Records from a data source
----------

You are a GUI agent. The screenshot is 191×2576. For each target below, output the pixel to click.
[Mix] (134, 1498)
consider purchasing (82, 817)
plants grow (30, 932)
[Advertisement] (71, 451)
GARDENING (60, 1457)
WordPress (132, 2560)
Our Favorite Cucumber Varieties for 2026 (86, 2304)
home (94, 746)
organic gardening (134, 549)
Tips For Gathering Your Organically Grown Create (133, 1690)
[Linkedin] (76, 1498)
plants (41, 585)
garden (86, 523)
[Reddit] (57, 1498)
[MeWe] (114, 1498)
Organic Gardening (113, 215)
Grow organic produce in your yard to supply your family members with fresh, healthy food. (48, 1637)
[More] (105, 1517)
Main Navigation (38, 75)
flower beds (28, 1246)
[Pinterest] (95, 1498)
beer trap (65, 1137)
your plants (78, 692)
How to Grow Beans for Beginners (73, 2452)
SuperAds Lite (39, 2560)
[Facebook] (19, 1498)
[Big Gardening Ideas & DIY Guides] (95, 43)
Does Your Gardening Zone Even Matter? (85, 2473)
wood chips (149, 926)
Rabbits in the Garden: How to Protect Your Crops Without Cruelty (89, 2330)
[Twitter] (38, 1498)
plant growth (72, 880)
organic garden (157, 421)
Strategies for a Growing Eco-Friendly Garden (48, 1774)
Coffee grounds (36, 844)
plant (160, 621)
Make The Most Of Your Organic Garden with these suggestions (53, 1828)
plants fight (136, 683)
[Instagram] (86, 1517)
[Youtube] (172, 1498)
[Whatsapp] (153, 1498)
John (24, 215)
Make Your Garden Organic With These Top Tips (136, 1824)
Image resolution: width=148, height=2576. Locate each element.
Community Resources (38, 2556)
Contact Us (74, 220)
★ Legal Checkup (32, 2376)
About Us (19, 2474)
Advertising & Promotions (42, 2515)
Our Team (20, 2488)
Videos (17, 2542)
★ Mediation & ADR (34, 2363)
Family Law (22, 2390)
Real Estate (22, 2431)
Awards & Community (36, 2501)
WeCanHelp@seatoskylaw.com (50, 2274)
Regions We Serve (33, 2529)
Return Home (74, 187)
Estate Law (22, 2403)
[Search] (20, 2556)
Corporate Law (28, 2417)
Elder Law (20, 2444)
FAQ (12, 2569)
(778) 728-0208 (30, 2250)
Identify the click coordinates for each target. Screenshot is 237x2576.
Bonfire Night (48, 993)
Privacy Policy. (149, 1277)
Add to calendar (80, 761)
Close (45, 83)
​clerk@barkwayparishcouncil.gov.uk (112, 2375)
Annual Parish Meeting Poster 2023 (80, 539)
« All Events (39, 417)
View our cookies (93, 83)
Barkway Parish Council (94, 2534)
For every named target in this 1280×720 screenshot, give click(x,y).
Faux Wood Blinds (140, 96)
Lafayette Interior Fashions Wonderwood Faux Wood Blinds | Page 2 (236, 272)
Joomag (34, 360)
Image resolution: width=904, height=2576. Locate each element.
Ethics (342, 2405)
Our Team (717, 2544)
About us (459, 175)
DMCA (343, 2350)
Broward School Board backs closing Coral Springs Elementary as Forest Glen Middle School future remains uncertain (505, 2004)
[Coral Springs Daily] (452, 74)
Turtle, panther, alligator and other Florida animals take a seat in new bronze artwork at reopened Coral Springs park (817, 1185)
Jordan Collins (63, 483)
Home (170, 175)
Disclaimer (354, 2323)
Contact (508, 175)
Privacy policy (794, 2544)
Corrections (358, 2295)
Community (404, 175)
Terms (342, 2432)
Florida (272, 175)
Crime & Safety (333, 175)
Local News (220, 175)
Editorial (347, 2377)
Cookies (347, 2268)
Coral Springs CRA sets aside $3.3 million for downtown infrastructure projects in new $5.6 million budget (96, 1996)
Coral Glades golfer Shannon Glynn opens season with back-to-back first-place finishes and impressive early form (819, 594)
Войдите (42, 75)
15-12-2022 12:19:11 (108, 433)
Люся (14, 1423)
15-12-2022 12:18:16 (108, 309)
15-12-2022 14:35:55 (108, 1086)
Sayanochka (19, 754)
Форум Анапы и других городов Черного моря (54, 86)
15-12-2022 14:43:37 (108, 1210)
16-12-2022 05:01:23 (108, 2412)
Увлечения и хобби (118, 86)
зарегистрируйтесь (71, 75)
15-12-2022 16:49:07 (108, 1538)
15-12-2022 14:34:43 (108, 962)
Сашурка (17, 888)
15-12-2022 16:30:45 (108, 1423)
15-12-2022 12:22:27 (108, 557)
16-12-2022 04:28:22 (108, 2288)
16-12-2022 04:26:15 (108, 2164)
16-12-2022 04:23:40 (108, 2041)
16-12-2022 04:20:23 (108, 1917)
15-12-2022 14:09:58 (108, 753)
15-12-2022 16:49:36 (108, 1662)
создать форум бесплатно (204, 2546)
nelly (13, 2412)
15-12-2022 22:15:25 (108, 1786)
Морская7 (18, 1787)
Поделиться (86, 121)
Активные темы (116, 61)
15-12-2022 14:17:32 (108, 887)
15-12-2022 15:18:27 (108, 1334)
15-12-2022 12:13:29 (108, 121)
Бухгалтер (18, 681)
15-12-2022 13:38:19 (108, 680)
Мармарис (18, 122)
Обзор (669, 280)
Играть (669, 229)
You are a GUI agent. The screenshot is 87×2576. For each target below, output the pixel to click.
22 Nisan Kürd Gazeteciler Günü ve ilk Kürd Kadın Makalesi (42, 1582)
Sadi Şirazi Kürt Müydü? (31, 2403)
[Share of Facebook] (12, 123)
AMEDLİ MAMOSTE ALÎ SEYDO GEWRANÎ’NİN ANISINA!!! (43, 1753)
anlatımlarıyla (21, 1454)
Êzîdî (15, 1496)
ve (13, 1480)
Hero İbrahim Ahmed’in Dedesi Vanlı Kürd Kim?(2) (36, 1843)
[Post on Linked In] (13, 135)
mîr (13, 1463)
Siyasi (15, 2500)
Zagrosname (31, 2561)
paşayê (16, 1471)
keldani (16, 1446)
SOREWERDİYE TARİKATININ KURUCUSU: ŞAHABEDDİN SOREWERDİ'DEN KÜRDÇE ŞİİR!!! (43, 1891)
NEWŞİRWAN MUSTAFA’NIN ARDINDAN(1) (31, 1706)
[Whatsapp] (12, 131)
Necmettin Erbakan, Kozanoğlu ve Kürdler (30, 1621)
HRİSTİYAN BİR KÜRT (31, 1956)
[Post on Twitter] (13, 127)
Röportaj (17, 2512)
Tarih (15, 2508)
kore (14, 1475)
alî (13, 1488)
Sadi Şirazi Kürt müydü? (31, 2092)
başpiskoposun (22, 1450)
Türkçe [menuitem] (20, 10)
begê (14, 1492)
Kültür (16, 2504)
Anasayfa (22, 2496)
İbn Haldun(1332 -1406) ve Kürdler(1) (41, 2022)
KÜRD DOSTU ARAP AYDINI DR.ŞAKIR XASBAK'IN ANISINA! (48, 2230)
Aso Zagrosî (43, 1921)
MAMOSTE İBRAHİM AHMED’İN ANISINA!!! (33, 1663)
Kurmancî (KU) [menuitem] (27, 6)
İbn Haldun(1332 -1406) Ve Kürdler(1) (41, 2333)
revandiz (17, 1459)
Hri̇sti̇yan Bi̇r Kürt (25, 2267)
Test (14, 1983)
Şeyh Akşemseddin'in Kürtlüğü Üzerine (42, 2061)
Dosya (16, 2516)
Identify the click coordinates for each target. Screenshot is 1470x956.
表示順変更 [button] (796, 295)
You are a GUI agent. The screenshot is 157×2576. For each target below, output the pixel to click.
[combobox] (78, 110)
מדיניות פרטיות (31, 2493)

----------

If a line of the data contains "resolution", it counts; report the number of such lines and nothing else.

- **Written response**
2